In this case, a pivotal issue, if not the pivotal issue, revolves around determining when the right of action truly begins to accrue. Does it commence upon publication of agency regulation or upon the occurrence of an injury caused by that regulation? Justice Barrett answers these questions in her opinion emphasizing that, “an APA plaintiff may not file suit and obtain relief until she suffers an injury from final agency action, the statute of limitations does not begin to run until she is injured.” SCOTUS therefore disagrees with the Federal Reserve Board and both lower courts who asserted that the right of action commences when agency action is final. 

SCOTUS Sets New Precedent 

A central piece of SCOTUS’s deliberation was to interpret the language in §2401(a) of the APA. The lower courts in this case interpreted the regulation’s language as a defendant protective statute of repose, which would initiate the statute of limitations period from the date of final agency action. SCOTUS emphasized their disagreement with this interpretation; Justice Barrett noted firmly in her opinion that the Board’s arguments to that point lack merit. 

The court emphasized that a right of action only accrues once “the plaintiff has complete and present cause of action” and that is only after the plaintiff is injured. The court’s opinion highlighted that the plaintiff cannot have been injured prior to even opening its’ doors. Corner Post first opened in 2018, several years after Regulation II went into effect. 

The Role of Congress 

Justice Kavanaugh wrote a concurring opinion, adding that an important piece to understanding why Corner Post can obtain relief is because “[t]he APA authorizes vacatur of agency rules; therefore, Corner Post can obtain relief in this case.” Justice Kavanaugh noted this is ultimately the only way they can receive relief in this case.
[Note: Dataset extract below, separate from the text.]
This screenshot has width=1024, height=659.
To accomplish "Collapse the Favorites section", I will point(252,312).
He adds that “vacatur is an appropriate remedy when a federal court holds that an agency rule is unlawful."

In Justice Jackson’s dissent, which Justice Sotomayor and Kagan joined, she harshly criticizes the court’s opinion, noting “[t]he flawed reasoning and far-reaching results of the Court’s ruling in this case are staggering.” She continues to say, “that a plaintiff’s injury is utterly irrelevant to a facial APA claim.” The decision was clearly split down the ideological middle, yet the Justices unanimously agreed that the matter now rests with Congress for further clarification. Justice Barrett referencing in her opinion that section 2401(a) is 75 years old and “[i]f it is a poor fit for modern APA litigation” then Congress needs to enact a solution.

Industry Impact

Much like with the outcome of the Loper Bright Enterprises decision, where SCOTUS overturned the Chevron doctrine, the rental housing industry may see an uptake in industry-related litigation. Many federal agencies such as the Federal Housing Finance Agency (FHFA) and the U.S Department of Housing and Urban Development (HUD) will be directly impacted by this decision. Now that the statute of limitations under the APA has been widened, businesses have additional time to seek judicial review of regulations they believe are unlawful. But Justice Jackson believes this will only invite manipulation by businesses to get around limitations they’ve already run. She mentions in her dissent that “the Court wreaks havoc on government agencies, businesses and society at large.” 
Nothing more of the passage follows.